— PAGE TEXT —
___

Vessel density and En-face segmentation of optical coherence tomography angiography to analyse corneal vascularisation in an animal model

Kavya Devarajan; Wen Di Lee; Hon Shing Ong; Nyein C Lwin; Jacqueline Chua; Leopold Schmetterer; Jodhbir S Mehta; Marcus Ang

doi:10.1186/s40662-018-0128-8

Vessel density and En-face segmentation of optical coherence tomography angiography to analyse corneal vascularisation in an animal model

Eye Vis (Lond). 2019 Jan 8:6:2. doi: 10.1186/s40662-018-0128-8. eCollection 2019.

Authors

Kavya Devarajan¹, Wen Di Lee¹, Hon Shing Ong^{1

2}, Nyein C Lwin¹, Jacqueline Chua^{1

3}, Leopold Schmetterer^{1

4

5

6}, Jodhbir S Mehta^{1

2

3

6}, Marcus Ang^{1

2

3}

Affiliations

¹ 1Singapore Eye Research Institute, Singapore, Singapore.
² 2Singapore National Eye Center, Singapore, Singapore.
³ 3Eye-ACP, Duke-NUS Graduate Medical School, Singapore, Singapore.
⁴ 4Department of Clinical Pharmacology, Medical University of Vienna, Vienna, Austria.
⁵ 5Center for Medical Physics and Biomedical Engineering, Medical University of Vienna, Vienna, Austria.
⁶ 6Nanyang Technological University, Singapore, Singapore.

Abstract

Background: Optical coherence tomography angiography (OCTA) is a novel non-invasive angiography technology that has recently been extensively studied for its utility in anterior segment imaging. In this study, we compared a split-spectrum amplitude decorrelation angiography (SSADA) OCTA and an Complex OCT signal difference angiography [corrected] (CODAA SD) [corrected] OCTA system to current angiographic technique, indocyanine green angiography (ICGA), to assess corneal vascularisation in an animal model.

___

— EXTRACTED DATA —
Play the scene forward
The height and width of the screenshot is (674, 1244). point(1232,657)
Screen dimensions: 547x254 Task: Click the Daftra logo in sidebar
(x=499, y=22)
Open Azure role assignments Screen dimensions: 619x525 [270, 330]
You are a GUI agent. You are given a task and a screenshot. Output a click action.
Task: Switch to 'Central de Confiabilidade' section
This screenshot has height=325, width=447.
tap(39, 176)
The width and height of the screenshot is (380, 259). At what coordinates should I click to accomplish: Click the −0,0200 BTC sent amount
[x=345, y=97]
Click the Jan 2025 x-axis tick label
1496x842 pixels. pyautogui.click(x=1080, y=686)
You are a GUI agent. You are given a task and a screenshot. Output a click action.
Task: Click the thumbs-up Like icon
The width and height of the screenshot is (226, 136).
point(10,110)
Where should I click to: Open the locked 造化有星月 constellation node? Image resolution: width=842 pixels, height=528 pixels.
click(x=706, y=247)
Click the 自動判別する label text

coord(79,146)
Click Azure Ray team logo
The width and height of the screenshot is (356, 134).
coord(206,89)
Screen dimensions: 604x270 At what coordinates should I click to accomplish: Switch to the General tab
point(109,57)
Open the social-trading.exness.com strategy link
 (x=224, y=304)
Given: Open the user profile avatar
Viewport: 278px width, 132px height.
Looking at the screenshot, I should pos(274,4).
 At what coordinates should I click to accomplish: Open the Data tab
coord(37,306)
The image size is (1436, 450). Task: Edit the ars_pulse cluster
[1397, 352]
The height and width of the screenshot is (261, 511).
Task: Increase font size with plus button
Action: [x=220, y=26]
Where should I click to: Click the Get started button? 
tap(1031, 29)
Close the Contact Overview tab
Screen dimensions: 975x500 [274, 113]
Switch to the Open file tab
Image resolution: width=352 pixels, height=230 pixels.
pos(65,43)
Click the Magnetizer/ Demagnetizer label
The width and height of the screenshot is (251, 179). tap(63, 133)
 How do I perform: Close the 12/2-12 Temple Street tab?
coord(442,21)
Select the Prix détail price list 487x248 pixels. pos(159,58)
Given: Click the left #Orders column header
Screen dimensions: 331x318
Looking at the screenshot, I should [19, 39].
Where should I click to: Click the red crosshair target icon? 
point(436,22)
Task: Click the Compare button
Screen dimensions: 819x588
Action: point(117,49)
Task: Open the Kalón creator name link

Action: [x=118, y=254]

___

— BRIEF 1 —
Answer these questions from the OCTA article page:
(a) According to the page, which journal published the article, and in what year?
(b) Which affiliation listed on the page is located at Nanyang Technological University?
(c) What existing angiographic technique were the two OCTA systems compared against?
— BRIEF 2 —
Write the next part of the OCTA article page, picking up right after the Background paragraph of the abstract.

— RESULT 1 —
(a) Eye Vis (Lond), 2019.
(b) Affiliation 6: Nanyang Technological University, Singapore, Singapore.
(c) Indocyanine green angiography (ICGA).

— RESULT 2 —
Methods: We imaged 16 rabbits, (one eye per animal) with corneal vascularisation using SSADA OCTA (AngioVue; Optovue Inc., USA), CODAA OCTA [corrected] (Angioscan; RS-3000 Nidek Co. Ltd., Japan) and ICGA in the same region of interest of the cornea at successive time-points. We then analysed all scanned images for vessel density measurements and used paired t-tests and Bland-Altman plots to examine for significant differences. The en-face segmentation images from each of the OCTA scans were also extracted and were matched at every 50 μm segmentation to be compared for vessel density at the respective depths.

Results: Bland-Altman plots revealed a good agreement between all three imaging techniques (P > 0.05) for all vessel density measurements computed, and the ranges of 95% limit of agreement were acceptable from a clinical perspective. No significant difference was reported, with ICGA (μ = 16.52 ± 8.94%) being more comparable to the CODAA [corrected] OCTA (μ = 16.23 ± 9.51%; p = 0.50) than the SSADA OCTA (μ = 17.09 ± 7.34%; p = 0.33) system. Also, a good correlation value (r > 0.9) was obtained when comparing the vessel density measurements of the en-face segmentations between the OCTA systems.

Conclusions: Comparable vessel density quantification between the two OCTA systems, and with ICGA was obtained. Segmentation analysis of the vasculature at different depths showed varied performance in the two OCTA systems relative to each other. The implications of the study may help to aid in the development of better OCTA algorithms for the anterior segment and its use in clinical translational research.

Keywords: Anterior segment; Corneal vascularisation; En-face OCTA; OCTA; Optical micro angiography; Split-spectrum amplitude decorrelation angiography; Vessel density.